On sheets made of EG, which are treated with the anti-corrosion agent according to Example 8 were coated, the adhesion of an applied lacquer layer was checked. On the one hand, only one top coat, on the other hand a primer and a Apply top coat to the layer of anti-corrosion agent. The results The liability test shows that the primer has no significant additional Brings effect. The function of the primer can therefore be different from that of the invention Corrosion protection agents are taken over.  

Table 1 (continued)

Corrosion protection agents according to the invention (composition in% by weight)
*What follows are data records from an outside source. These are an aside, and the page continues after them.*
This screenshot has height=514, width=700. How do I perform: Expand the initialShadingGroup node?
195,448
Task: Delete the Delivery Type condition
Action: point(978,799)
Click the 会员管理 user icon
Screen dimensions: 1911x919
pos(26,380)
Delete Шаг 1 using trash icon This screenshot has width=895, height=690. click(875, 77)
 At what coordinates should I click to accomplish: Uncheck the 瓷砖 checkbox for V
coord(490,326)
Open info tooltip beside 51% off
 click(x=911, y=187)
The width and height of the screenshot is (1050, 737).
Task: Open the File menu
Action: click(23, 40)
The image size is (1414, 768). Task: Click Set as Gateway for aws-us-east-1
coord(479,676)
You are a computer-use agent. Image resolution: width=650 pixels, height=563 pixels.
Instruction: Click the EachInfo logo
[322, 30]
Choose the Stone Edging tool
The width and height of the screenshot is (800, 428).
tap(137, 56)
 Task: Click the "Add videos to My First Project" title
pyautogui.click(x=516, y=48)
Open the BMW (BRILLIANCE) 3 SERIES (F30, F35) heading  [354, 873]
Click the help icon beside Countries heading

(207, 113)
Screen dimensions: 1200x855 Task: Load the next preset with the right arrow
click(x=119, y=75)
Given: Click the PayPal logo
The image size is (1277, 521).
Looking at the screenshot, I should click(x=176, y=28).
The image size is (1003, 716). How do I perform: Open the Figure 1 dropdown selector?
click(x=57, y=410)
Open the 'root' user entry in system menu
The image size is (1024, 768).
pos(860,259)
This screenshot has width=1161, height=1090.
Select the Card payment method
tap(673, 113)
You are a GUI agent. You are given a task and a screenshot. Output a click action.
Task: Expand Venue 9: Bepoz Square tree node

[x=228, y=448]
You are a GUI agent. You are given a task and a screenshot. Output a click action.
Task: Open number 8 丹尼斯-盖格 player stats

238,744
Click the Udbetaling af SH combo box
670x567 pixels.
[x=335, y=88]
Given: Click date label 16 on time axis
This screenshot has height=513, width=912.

Table 2 Corrosion protection results after x hours of salt spray test according to DIN 5002155; Evaluation of 3 test sheets (electrolytically galvanized steel)

Rating scale:
1 = up to 0.05% white rust
2 = 0.05 to 0.5% white rust
3 = 0.5 to 1% white rust
4 = 1 to 10% white rust
5 = 10 to 50% white rust

Comparison: commercial chromating (Granodine® 1415, Henkel Surface Technologies)

Table 3

Chrome leaching

Table 4

Chromium leaching as a function of drying temperature and exposure (light = 2 weeks storage in daylight); Corrosion protection agent according to Example 8

Table 5

Paint adhesion on ground floor, coated with corrosion protection agent according to example 8

Claims (10)

1. Corrosion protection agent containing water and

• a) 2 to 10 g / l Cr (VI),
• b) 1 to 10 g / l Cr (III),
• c) 5 to 50 g / l phosphoric acid,
• d) 5 to 50 g / l of a conductivity pigment,
• e) 50 to 200 g / l of an organic film former and
• e) 0 to 200 g / l of other active ingredients or auxiliaries.

2. Corrosion protection agent according to claim 1, characterized in that the Conductivity pigment is selected from carbon black, graphite, molybdenum sulfide, doped barium sulfate and iron phosphide. 3. Corrosion protection agent according to one or both of claims 1 and 2, characterized in that the organic film former is selected from Epoxy resins, polyurethane resins and polymers or copolymers of Styrene, butadiene, acrylic acid, methacrylic acid and / or maleic acid, and the Esters of these acids. 4. Corrosion protection agent according to claim 3, characterized in that the organic film formers a copolymer of esters of acrylic acid and / or Represents methacrylic acid with alcohols with 1 to 6 carbon atoms. 5. Corrosion protection agent according to one or more of claims 1 to 4 characterized in that it is an additional 0.5 to 50 g / l as an active ingredient Contains polyethylene wax. 6. Corrosion protection agent according to one or more of claims 1 to 5, characterized in that it is an additional active ingredient additionally 1 to 50 g / l  a diol or polyol or ether or ester thereof. 7. Corrosion protection agent according to one or more of claims 1 to 6, characterized in that it has a pH in the range of 1 to 5 having. 8. Process for the corrosion protection treatment of surfaces of galvanized or alloy galvanized steel or of aluminum or its Alloys, characterized in that the surfaces for a Time in the range of 2 to 60 seconds with an anti-corrosion agent according to one or more of claims 1 to 7 and then at a substrate temperature in the range of 50 to 180 ° C dries. 9. The method according to claim 8, characterized in that a dry layer of 0.5 to 5 g / m ^{2 is} produced on the surface. 10. The method according to one or both of claims 8 and 9, characterized characterized in that the surfaces after the anti-corrosion Exposure to light or UV radiation.